You can help yourself by learning more about your condition, listening to your body and tracking its changes so you can provide your doctors with accurate updates. If you have heart disease, for example, learn to check your blood pressure, weigh yourself regularly and chart your symptoms. This kind of home monitoring helps you spot potentially harmful changes before they turn into real trouble.
Don’t Go It Alone
There are people who want to help you. Be clear about what you need from them, such as help with meals or the school car pool. “We’re often hoping the other person’s going to read our mind,” says Giroux. “But it doesn’t work that way. Verbalize ‘this is what I would like from you. Can you offer it to me?’”
You can also recruit family or friends into the effort. The lifestyle changes needed for most chronic conditions, such as high cholesterol, are good for everyone, so make it a group effort.
Illness can also put a strain on relationships. Find strategies to make sure your thoughtful helpers get the attention they need, too. That might include planning “alone time” with your partner or giving them time apart for their own self-care.
Some of the best support networks might be with people you haven’t met yet. Suzie found this to be a vital part of her own wellness. “Friends are sympathetic, but they do have their own lives to live, so you often have to rely on yourself.” Her advice is to “find a support group, online or offline. You need people who are willing to hear you talk about the tough things.”
Beware of Depression
Feeling sad or shocked is an understandable reaction to bad health news, but if it lasts longer than a couple of weeks, you might consider whether you’re at risk for depression. Not in just the bad mood kind of way. Clinical depression is a serious medical illness with compound negative effects, starting with behavioral tendencies that might be at odds with your health needs. It may inhibit you from taking medications, seeing your doctor as needed or maintaining healthy eating habits. The constant flood of stress hormones can cause systemic inflammation or metabolic changes. Physical symptoms include fatigue, trouble concentrating, disrupted sleep, body aches and digestive problems.

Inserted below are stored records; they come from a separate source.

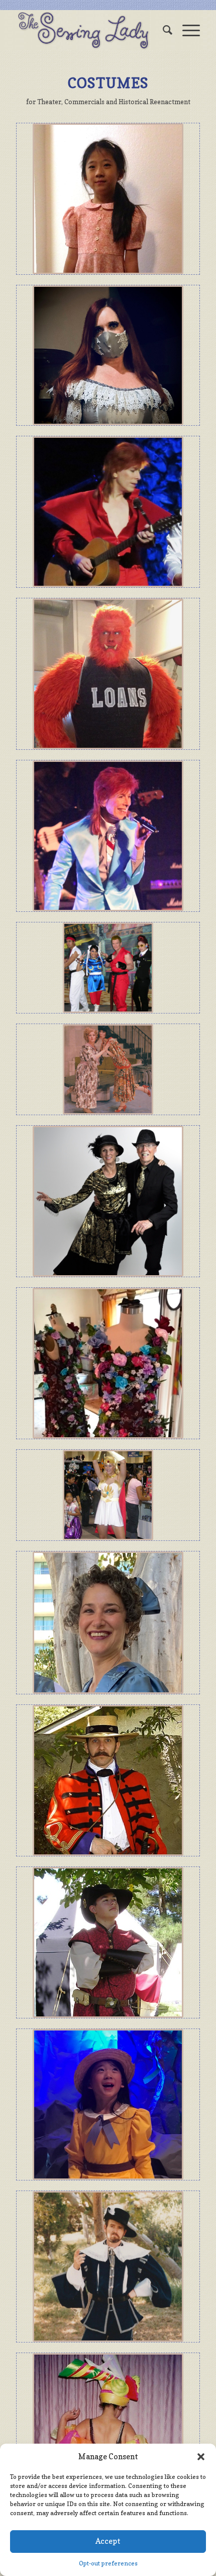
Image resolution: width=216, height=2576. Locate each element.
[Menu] (186, 30)
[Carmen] (108, 2428)
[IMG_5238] (108, 2104)
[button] (201, 2457)
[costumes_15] (108, 1495)
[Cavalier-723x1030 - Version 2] (108, 2266)
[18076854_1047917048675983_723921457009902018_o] (108, 835)
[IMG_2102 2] (108, 1622)
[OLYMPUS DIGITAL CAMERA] (108, 967)
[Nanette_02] (108, 1069)
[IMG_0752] (108, 1363)
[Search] (162, 30)
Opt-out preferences (108, 2563)
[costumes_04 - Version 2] (108, 1942)
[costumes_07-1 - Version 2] (108, 1780)
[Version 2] (108, 355)
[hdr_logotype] (89, 30)
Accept (108, 2541)
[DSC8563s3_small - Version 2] (108, 1201)
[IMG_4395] (108, 198)
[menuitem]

What’s even more alarming is this: People with chronic illness are more susceptible to depression. And . . . people with depression are more susceptible to chronic illness. Those with both tend to have worse symptoms of both. They also tend to have higher medical costs. It can become a vicious cycle in which one problem feeds the other. However, depression is treatable even when other illness is present.

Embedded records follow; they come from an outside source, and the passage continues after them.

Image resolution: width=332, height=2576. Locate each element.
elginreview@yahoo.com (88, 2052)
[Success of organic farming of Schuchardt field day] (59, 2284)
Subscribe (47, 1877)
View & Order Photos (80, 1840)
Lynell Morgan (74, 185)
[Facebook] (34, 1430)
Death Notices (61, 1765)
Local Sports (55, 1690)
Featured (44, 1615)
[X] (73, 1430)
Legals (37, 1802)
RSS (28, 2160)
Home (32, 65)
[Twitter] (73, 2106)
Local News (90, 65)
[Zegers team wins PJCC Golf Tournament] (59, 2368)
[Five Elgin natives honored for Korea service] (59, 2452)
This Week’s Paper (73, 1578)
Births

“We have to be holistic in our approach and address all layers,” says Giroux. “And sometimes it’s impossible to determine which came first. To break that cycle, we have to have a multimodal approach.”
Common treatments for depression include cognitive behavioral therapy and antidepressant medications. Brain stimulation approaches, including transcranial magnetic stimulation (TMS), can also help some.
Adjusting to the New Normal
Everyone is different, but accepting one’s condition and finding pathways to gratitude and personal growth are perhaps the best ways to mentally deal with chronic illness.
Christine says humor and “looking at the bright side” have been her coping mechanisms. “I’ve been thinking of seeing a therapist to address underlying anxiety, but for the most part I push it down and go about my day-to-day life. I always think it could be worse. I joke, ‘At least I still have my colon.’”
Suzie says, “The smartest thing I’ve done is to accept that I’m never going to be normal. I haven’t given up feeling better, but I had to give up on being cured. I know this sounds hackneyed, but I am grateful every day for the good things I experience. After your own survival is handled, you have to figure out ways to grow and help other people. I like to be involved in helping my friends because, even though they aren’t sick, they have real problems, too.”